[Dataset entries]
= = = = =

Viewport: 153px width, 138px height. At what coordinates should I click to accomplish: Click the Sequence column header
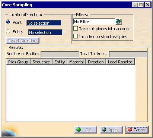[x=41, y=62]
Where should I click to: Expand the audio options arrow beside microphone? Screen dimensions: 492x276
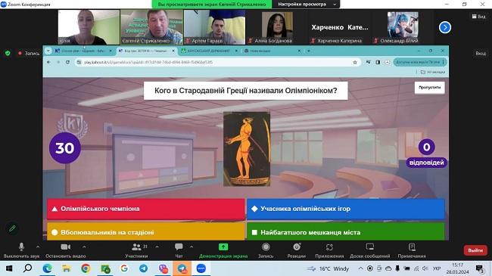tap(38, 247)
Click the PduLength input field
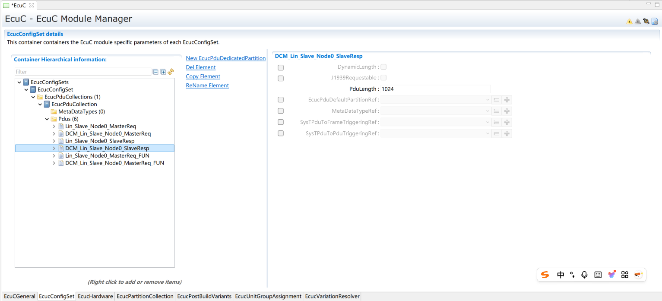 click(x=435, y=89)
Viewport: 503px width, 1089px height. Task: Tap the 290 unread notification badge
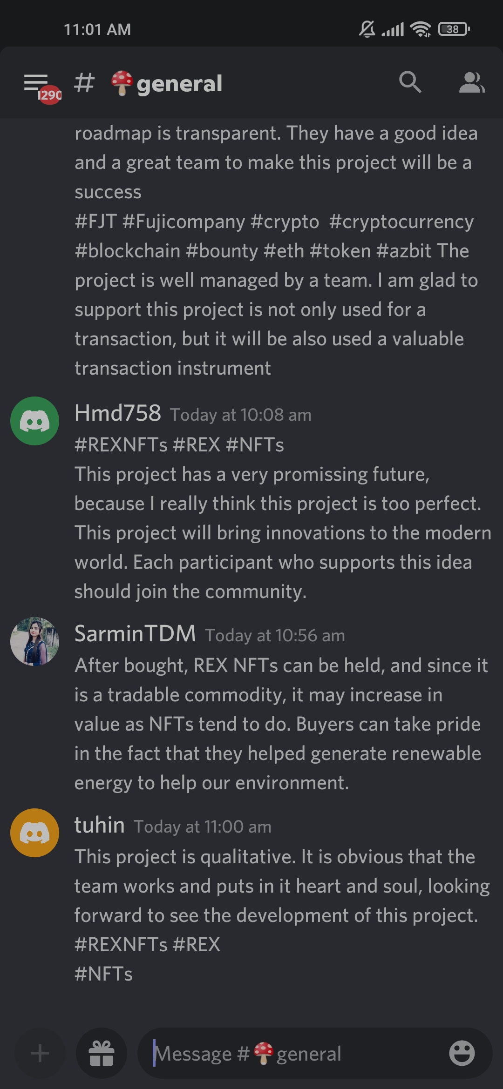50,95
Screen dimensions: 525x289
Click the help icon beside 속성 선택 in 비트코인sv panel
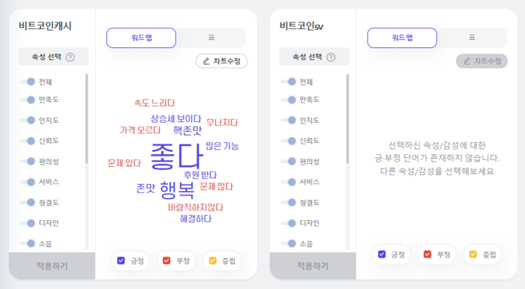click(331, 57)
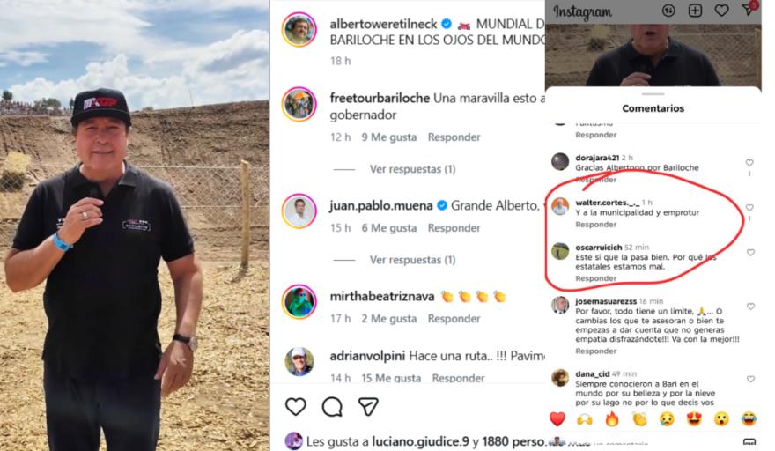Viewport: 775px width, 451px height.
Task: Open comments via speech bubble icon
Action: 332,406
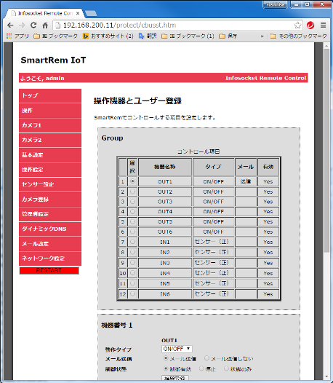Screen dimensions: 333x383
Task: Open the translate bookmark icon
Action: [x=142, y=36]
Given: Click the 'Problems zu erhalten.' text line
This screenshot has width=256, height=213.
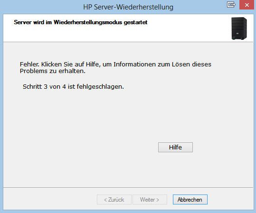Looking at the screenshot, I should point(53,71).
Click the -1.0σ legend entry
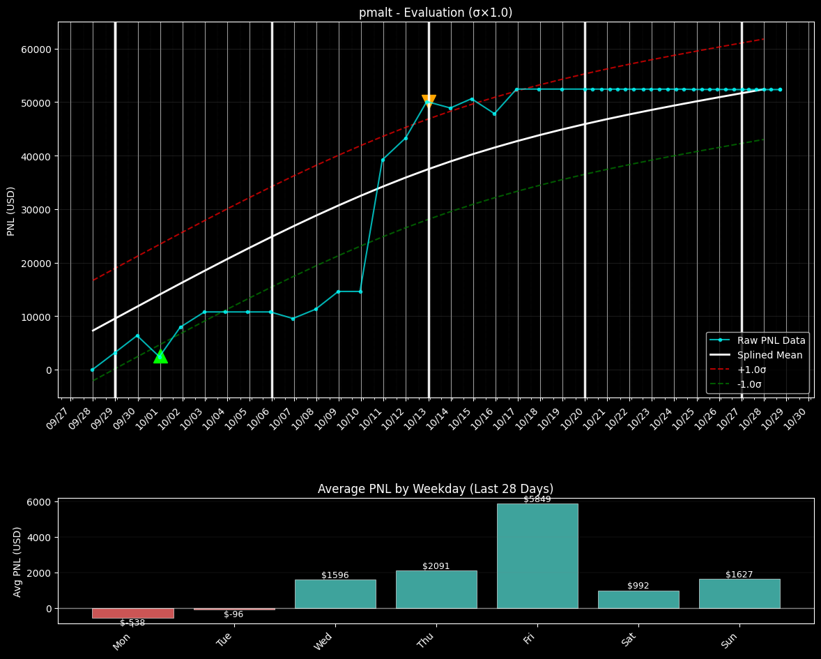 (749, 384)
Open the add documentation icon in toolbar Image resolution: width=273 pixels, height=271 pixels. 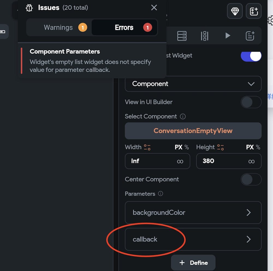[250, 36]
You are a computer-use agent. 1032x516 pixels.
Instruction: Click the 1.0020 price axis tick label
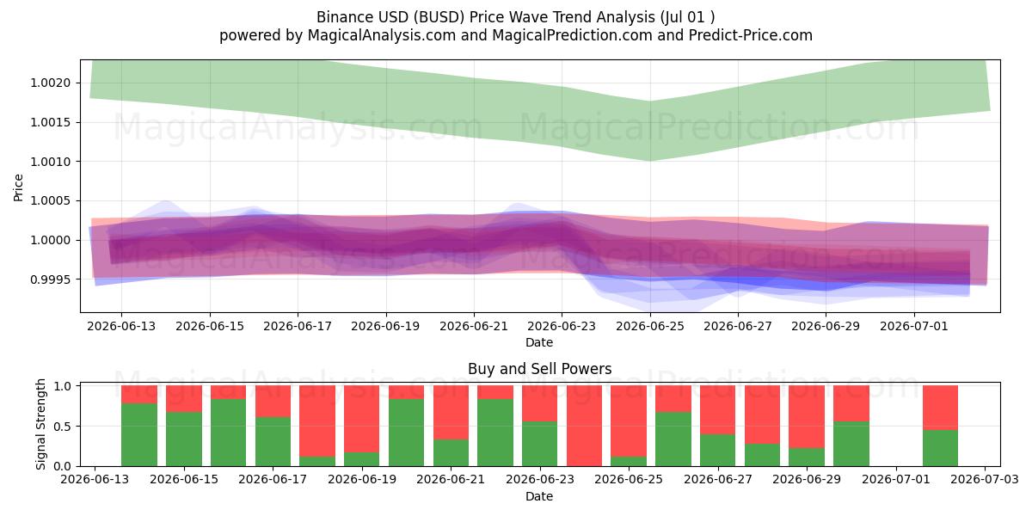54,83
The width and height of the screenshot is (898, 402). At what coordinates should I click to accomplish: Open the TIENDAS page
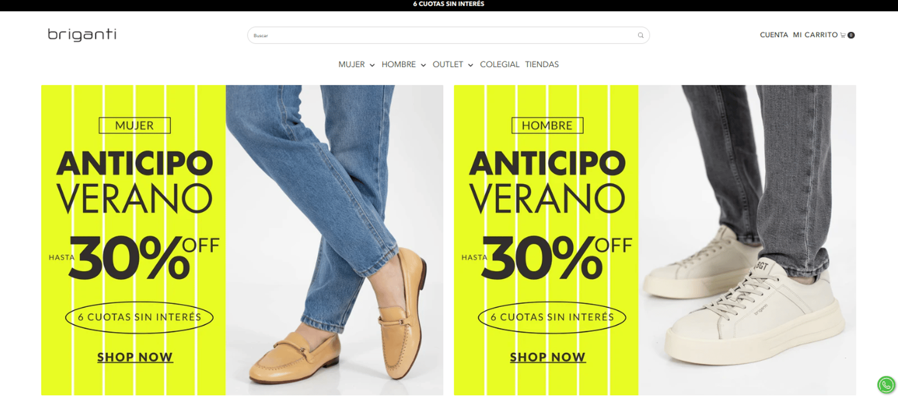click(542, 65)
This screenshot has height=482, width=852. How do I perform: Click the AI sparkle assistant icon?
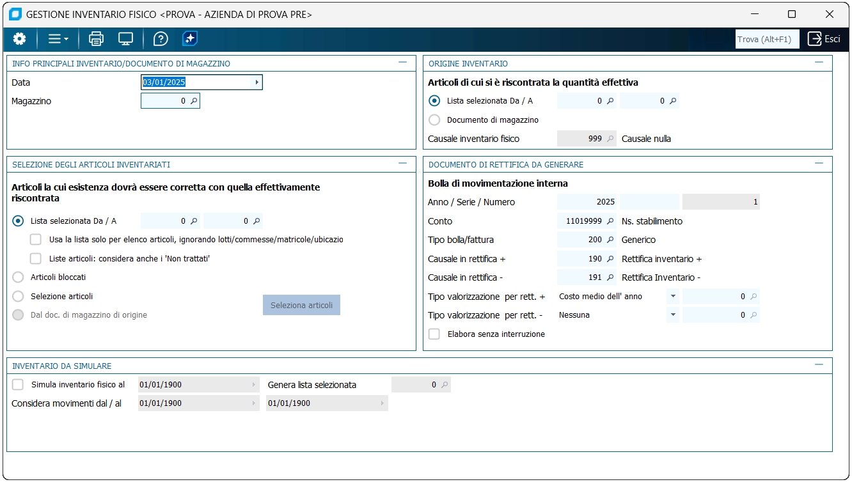click(x=190, y=39)
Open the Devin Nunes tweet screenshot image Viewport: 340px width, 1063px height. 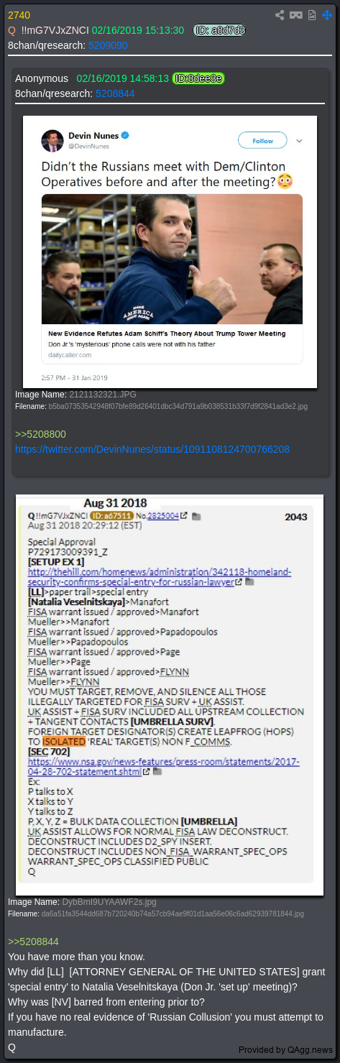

= = = = =

At the line containing "Instruction: Click the", begin reproducing the entries word for word, and continue through their last line. Leave out the pictures.

Instruction: Click the 1.0020 price axis tick label
54,83
The width and height of the screenshot is (898, 402). At what coordinates should I click to accomplish: Open the TIENDAS page
click(542, 65)
This screenshot has height=482, width=852. How do I perform: Click the AI sparkle assistant icon?
click(x=190, y=39)
Open the Devin Nunes tweet screenshot image Viewport: 340px width, 1063px height. 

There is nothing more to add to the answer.